Mas o projeto de lei n.º124 do dia 21 de maio de 1957 do vereador Haraldo Vilela, que criou Santa Monica, acabou tomando outro rumo. Hoje o bairro se assemelha a um centro comercial. Quem olha, dificilmente imagina que o menino Luiz, um dia ali mesmo cortava capim para fazer colchão e até se machucou com um corte na perna. A floresta nativa que seu Luiz conheceu na infância foi desmatada e aterrada para criação da segunda parte da Madre Benvenuta, na década de 1970. Lohn relembra que “Uma série de protestos aconteceram contra o desmatamento da área”, mas não evitaram a implementação do projeto da avenida.
Seu Luiz não precisa mais caçar mariscos, nem cultivar alimentos para sustento. Apesar de não poder tomar mais banho na água do mangue, é grato pela facilidade de ir ao mercado próximo de casa. O terreno herdado por gerações que ultrapassam a bisavó dele já não é mais o mesmo, mas da casa atual, na frente da antiga residência da família, ele assiste às diferentes fases da Avenida Madre Benvenuta. Diz que sente falta dos mais de quatro mil alunos que em algazarra entravam e saiam do falido colégio particular próximo a sua casa, ou do time de futebol florianopolitano Paula Ramos, verticalizado em prédios com valor atual que ultrapassa R$ 1 milhão.

_ _ _ _

### O que produzir:
Transcreva, sem nenhuma alteração, a passagem do trecho sobre o bairro Santa Monica que vai de "Seu Luiz não" até "R$ 1 milhão.".

_ _ _ _

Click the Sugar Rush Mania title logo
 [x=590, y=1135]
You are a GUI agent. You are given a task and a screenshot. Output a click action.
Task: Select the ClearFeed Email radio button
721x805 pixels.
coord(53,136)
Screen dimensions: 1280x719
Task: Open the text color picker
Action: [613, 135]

_ _ _ _

### Resposta:
Seu Luiz não precisa mais caçar mariscos, nem cultivar alimentos para sustento. Apesar de não poder tomar mais banho na água do mangue, é grato pela facilidade de ir ao mercado próximo de casa. O terreno herdado por gerações que ultrapassam a bisavó dele já não é mais o mesmo, mas da casa atual, na frente da antiga residência da família, ele assiste às diferentes fases da Avenida Madre Benvenuta. Diz que sente falta dos mais de quatro mil alunos que em algazarra entravam e saiam do falido colégio particular próximo a sua casa, ou do time de futebol florianopolitano Paula Ramos, verticalizado em prédios com valor atual que ultrapassa R$ 1 milhão.